- Real yields are one of the most reliable fundamental drivers of gold prices historically.
- The 10-year real yield in the US is testing 2%, its highest level since the depths of the GFC in 2009.
- Gold is threatening to close lower for its 6th straight day, with the potential to extend its drop toward $1865 before finding support.
Supply, demand, central bank reserves, inflation expectations, investor risk appetite, lions, and tigers, and bears, oh my!
There are countless fundamental factors that traders cite as driving prices, but in my analysis, only one has been consistently reliable over the course of history: Real interest rates.
Real interest rates simply represent the opportunity cost of holding gold. When real interest rates are low, investment alternatives like cash and bonds tend to provide a low or negative return, pushing investors to seek alternative ways to protect the value of their wealth.

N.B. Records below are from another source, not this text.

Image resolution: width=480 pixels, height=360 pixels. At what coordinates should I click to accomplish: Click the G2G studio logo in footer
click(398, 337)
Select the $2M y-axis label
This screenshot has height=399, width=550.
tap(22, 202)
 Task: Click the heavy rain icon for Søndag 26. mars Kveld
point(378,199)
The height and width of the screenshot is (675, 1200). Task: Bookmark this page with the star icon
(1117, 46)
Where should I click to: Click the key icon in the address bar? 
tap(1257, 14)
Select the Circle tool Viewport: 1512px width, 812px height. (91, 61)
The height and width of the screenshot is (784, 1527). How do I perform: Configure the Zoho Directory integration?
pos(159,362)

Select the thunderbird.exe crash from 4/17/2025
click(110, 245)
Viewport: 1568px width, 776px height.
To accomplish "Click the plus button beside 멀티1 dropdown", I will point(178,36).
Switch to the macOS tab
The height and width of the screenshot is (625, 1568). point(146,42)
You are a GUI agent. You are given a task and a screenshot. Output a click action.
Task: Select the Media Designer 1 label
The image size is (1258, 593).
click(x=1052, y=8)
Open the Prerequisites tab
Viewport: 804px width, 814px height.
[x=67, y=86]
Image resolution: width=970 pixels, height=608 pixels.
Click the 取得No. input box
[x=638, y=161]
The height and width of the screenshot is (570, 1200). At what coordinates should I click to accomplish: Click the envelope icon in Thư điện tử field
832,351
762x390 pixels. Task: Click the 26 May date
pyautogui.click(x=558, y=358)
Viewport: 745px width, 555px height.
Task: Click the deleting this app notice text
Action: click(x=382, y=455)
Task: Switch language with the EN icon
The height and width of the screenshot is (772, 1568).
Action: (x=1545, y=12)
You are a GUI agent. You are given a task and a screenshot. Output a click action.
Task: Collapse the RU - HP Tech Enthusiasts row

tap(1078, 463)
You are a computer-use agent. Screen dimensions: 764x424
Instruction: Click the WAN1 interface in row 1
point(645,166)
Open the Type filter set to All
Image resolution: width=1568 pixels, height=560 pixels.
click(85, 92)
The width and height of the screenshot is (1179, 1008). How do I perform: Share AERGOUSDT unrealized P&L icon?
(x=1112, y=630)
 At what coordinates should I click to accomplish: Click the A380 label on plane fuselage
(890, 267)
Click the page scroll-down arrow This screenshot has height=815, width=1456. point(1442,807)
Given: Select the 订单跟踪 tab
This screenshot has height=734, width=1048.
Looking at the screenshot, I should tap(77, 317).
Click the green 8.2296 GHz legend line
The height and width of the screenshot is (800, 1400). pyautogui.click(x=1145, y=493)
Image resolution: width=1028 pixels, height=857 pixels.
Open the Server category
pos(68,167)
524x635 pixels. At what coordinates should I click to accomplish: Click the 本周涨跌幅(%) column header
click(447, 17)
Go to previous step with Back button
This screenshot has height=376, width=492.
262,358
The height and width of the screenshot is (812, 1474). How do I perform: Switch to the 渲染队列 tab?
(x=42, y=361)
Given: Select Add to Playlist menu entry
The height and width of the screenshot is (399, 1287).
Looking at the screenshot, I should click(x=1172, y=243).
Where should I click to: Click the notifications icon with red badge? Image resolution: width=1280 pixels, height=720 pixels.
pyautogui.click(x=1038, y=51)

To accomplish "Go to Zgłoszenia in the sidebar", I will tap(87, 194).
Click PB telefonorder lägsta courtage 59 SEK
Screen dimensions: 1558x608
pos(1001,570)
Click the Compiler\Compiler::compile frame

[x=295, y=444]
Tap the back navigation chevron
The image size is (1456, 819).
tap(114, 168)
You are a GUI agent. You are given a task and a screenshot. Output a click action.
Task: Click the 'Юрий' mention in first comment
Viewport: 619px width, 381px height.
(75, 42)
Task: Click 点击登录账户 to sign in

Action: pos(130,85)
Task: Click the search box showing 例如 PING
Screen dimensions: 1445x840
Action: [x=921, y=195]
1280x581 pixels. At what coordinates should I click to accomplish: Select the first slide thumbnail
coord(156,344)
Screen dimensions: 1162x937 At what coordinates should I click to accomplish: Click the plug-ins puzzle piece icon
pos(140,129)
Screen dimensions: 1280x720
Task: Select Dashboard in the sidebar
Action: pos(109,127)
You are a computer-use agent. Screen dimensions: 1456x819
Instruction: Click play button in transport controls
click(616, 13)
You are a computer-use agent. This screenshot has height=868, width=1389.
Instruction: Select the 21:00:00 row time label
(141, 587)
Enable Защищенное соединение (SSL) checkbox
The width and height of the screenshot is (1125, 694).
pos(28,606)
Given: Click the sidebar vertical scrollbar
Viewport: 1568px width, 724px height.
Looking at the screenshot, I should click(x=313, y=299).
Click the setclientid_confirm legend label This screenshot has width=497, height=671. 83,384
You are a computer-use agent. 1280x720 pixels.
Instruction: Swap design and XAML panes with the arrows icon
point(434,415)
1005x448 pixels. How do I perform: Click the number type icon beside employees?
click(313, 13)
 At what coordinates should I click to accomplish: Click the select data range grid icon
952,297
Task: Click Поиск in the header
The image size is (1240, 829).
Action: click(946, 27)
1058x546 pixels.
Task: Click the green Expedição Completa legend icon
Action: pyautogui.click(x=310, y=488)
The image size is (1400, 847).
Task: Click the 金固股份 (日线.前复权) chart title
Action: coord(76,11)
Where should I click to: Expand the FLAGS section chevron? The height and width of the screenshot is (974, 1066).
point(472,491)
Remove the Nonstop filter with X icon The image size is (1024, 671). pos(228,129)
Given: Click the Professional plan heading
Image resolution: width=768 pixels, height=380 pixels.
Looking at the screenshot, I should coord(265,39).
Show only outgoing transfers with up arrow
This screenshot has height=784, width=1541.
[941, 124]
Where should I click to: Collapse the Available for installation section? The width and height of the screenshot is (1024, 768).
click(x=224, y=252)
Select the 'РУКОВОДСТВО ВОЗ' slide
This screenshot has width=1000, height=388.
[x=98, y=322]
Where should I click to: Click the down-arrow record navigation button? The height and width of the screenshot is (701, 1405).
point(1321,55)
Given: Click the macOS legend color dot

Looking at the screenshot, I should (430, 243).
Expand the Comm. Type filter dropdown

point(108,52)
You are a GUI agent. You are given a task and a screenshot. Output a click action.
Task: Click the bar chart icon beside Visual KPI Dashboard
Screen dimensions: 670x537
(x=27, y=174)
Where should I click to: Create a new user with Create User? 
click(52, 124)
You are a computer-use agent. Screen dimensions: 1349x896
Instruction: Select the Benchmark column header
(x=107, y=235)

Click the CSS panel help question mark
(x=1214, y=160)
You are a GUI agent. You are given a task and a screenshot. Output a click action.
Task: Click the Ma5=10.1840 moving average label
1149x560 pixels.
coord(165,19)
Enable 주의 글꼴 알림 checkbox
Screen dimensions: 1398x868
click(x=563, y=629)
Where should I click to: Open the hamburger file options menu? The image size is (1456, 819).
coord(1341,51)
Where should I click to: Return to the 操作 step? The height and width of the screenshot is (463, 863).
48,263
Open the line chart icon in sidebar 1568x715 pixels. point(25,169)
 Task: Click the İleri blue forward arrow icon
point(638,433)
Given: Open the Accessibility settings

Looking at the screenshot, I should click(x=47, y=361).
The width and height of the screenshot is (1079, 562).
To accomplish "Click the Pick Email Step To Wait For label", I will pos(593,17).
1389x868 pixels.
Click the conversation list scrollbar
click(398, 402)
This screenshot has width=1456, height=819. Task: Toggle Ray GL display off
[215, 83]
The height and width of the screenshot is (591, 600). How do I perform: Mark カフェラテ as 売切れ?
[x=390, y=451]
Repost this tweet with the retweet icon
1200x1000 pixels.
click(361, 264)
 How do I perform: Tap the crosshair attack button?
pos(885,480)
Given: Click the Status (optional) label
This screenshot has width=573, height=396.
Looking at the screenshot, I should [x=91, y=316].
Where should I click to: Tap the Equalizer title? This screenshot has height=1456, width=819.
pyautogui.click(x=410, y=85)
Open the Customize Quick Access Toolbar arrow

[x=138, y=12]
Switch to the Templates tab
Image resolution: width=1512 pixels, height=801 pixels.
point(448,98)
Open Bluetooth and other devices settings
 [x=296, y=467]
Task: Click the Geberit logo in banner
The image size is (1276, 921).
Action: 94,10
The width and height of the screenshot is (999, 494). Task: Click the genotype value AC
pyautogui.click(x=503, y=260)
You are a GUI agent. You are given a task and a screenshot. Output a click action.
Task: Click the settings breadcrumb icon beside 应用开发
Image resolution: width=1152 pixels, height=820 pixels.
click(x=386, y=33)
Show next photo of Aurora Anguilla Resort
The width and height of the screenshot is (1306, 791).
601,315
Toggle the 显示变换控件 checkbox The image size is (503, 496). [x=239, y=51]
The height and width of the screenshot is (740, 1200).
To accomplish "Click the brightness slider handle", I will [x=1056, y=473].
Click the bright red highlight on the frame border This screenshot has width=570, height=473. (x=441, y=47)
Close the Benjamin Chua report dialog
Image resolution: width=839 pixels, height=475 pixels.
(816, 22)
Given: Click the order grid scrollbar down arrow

On the other hand, when real interest rates are relatively high, strong returns are possible in cash and bonds, and the appeal of holding a yellow metal with few industrial uses diminishes. Beyond the opportunity cost of holding gold, interest rates also play a role in the cost of funds when buying gold on margin, as many traders do.
The chart below shows the current benchmark treasury bond yield minus a market-derived estimate of the 10-year inflation, or essentially traders’ best guess of the “real,” after-inflation interest rate over the next 10 years:
As the chart shows, real interest rates in the United States have been marching consistently higher for four months, and at above 2%, real interest rates are at their highest level since the depths of the Great Financial Crisis in Q1 2009!
The recent surge in real interest rates, creating a sudden proliferation of investments offering safe, after-inflation returns, is what’s driving the recent weakness in gold prices.
Gold Technical Analysis
Source: TradingView, StoneX
Turning to the daily chart of gold itself, the yellow metal is threatening to fall for the 6th consecutive day and is on track to close at its lowest level in more than five months.
As long as real yields continue to grind higher, gold prices may remain under pressure, with little in the way of technical support until the 78.6% Fibonacci retracement of the March-May rally at $1865.
Even an oversold bounce above the near-term bearish trend line could peter out quickly unless gold is able to recapture its 200-day EMA near $1907.
There’s little in the way of top-tier economic data this week, so gold traders will be well-served by keeping a chart of yields up on their secondary monitors.